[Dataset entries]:

-- Opening Marker --

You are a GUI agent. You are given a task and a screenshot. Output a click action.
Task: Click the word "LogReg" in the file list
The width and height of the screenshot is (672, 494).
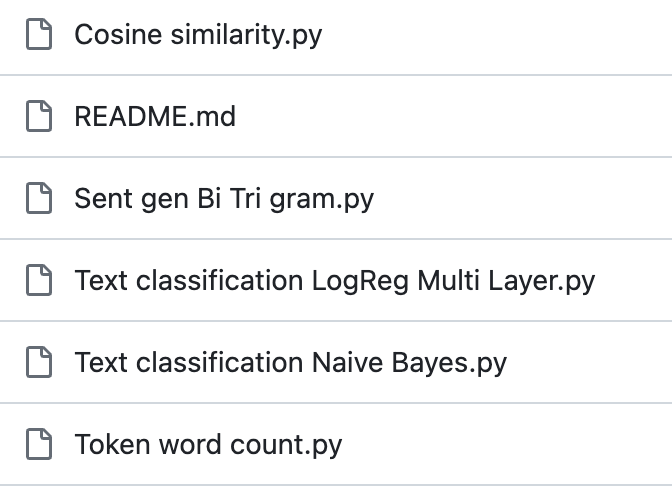pyautogui.click(x=360, y=282)
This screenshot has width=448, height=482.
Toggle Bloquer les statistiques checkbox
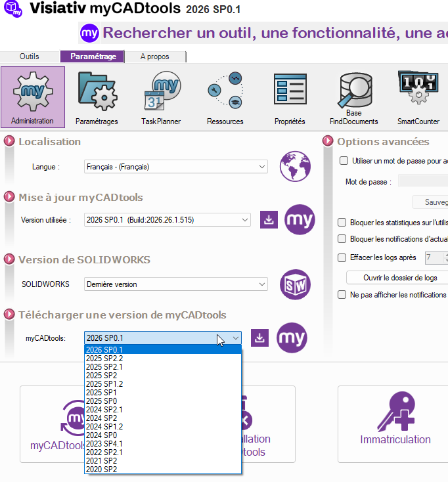point(342,223)
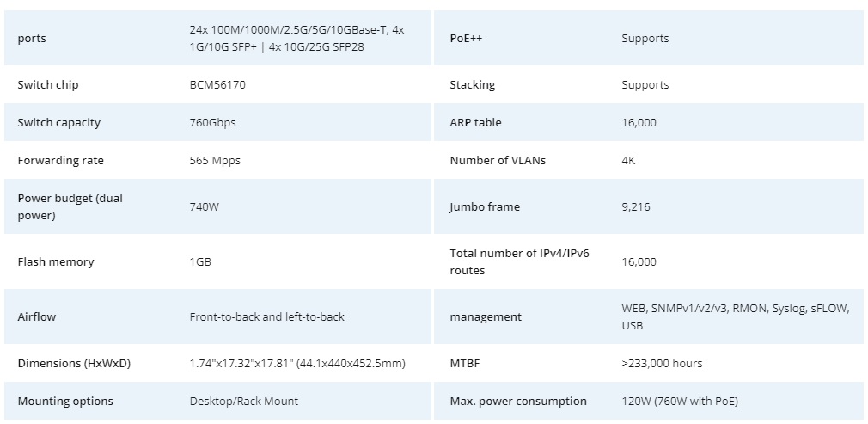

-- Closing Marker --

Take the line containing "The width and" and every line after it to the end of the records, and restate them verbatim, with no pictures.

The width and height of the screenshot is (672, 494).
pyautogui.click(x=360, y=282)
This screenshot has width=448, height=482.
Toggle Bloquer les statistiques checkbox
point(342,223)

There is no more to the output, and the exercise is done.